How you can help those in need!

Around the world there an increasing demand of providing basic necessities to countries that have been affected by war and natural disasters. As a student of Mechanical Engineering I took an initiative to research some methods which engineers and scientists have developed to find an economical and accessible solutions. This was possible, through a course at my university called “Passion Project”, where the goal was to raise awareness and inspire other professionals in the field of engineering, so that civilians can receive their basic necessities.

I included the following in the “umbrella” of what is considered a basic necessity:

  1. Water:
LifeStraw Personal Water Filter

According the United Nations, 783 million people don’t have access to clean drinking water and at least 6 million people die annually from the consequences of disasters and water-related diseases.

Lifestraw has developed a handheld syringe that can filter down to impurities down to 0.2 microns. This technology also removes bacteria and protozoan parasites which may be in rivers, streams, ponds and lakes. Although Life Straw’s product may be the solution, it costs just under twenty dollars and is too expensive to be funded on a global scale.

2. Shelter:

The Survival Capsule

In 2015, 65.3 million people were displaced out of there homes due to war and persecution, once displaced they are exposed them to potential diseases and other sanitation issues. In current times people are forced to live in refugee camps with limited space and resources. Individuals who are displaced by war have the only option to flee which can be dangerous as they maybe caught in crossfire.

Julian Sharpe, the founder of The Survival Capsule, has developed a capsule which can help families who are dissipated by natural disasters to find shelter, food, and safety for a short duration of time. The Survival Capsule comes in various sizes holding up to 10 people with sufficient food for ten days, GPS, light, air, capability to float upright on water and air tight door. The capsule may possibly help save many lives, but considering the cost, storage and number of times a natural disaster occurs, it is not a solution for an average household.

3. Health Care and Sanitation:

2.5 billion people don’t have access to adequate sanitation every year leading to untreated wounds, infections, diseases and even death at times. Our current method of providing health supplies to affected area is by air dropping survival kits, which mainly contain medical supplies, food and water. Once these kits a deployed they are only accessible to those with in a close proximity.

Those who are injured and require medical attention are airlifted to a nearby hospitals. However many individuals cannot to be accessed or identified for requiring medical aid as they are trapped under debris or stuck with in their houses.

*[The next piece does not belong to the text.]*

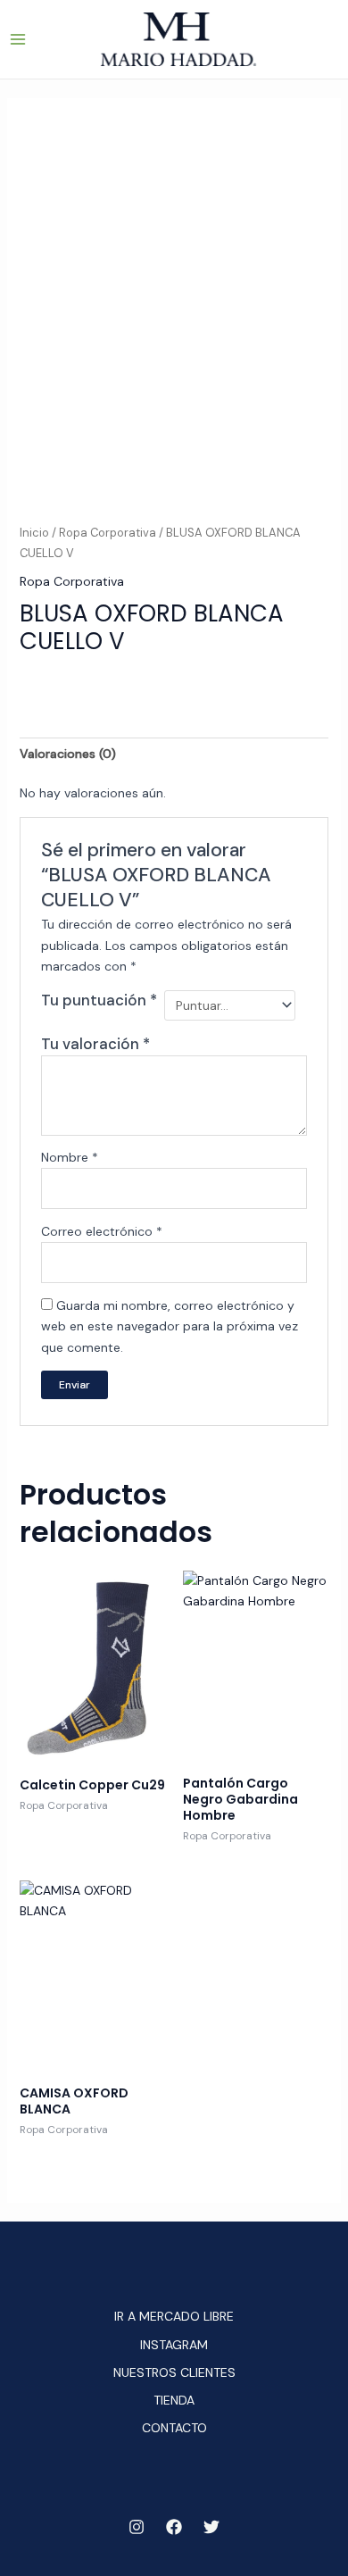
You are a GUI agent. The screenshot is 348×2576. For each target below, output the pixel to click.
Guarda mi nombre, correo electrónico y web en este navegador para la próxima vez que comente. (169, 1326)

These are just a few basic living necessities to which everyone is entitled to have. We can only imagine if everyone started to contribute their ideas and develop technologies that will bring relief to area affected through earthquake, tsunami, war and other known natural disasters. In modern society we should focus on creating products which; are reliable, cost efficient, easy to use and accessible to society.

This is clearly a long term project, but one fact we know is that there would always be some sort of natural disaster in the future where civilians are constrained from attaining food, water, shelter, healthcare and other basic necessities. It would be a shame to reflect back and realize that over the years we were not able ease the pain of families and individuals who don’t have access to their living necessities.

I encourage everyone to have an open mind and share your ideas with professors and other students. There is an endless possibility if we all come out as one community and invest of our time to help those in need.